Spoke to a very zealous and passionate guy this morning recruiting members for the Wildlife Trust.

He claimed that they were interested in protecting habitat and all wildlife including fish, I asked him how as an angler I could square being a member when they were promoting the re-introduction of the otter.

His point was simple - if we do not protect the habitat we will not have any wildlife - the biggest threat to all species was man, primarily through continued urbanisation.

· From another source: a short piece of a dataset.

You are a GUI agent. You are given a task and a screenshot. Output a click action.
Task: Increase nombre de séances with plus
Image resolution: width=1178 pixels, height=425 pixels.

He dismissed the explosion in the otter population, though he went on to say that we lost 400 otters last year in the UK through road kill.

Still pondering on whether to join - though I have a view we are better supporting rather than fighting such organisations - be that as individuals or through the Angling Trust or dare I say it the angling clubs many of us belong to - United we stand and all that.
 
Deeply disasteful not merely to the public but also to some of those who shoot or having nothing against shooting deer.

Small edit for you there. I know plenty of those that shoot that don't find it distasteful, some certainly do though. I shoot and did find it strange that it should be shot during the rut. However, after seeing the "recent footage" of the stag concerned on the news, I really thought that it looked lame. With that in mind, I wasn't remotely surprised that it was shot.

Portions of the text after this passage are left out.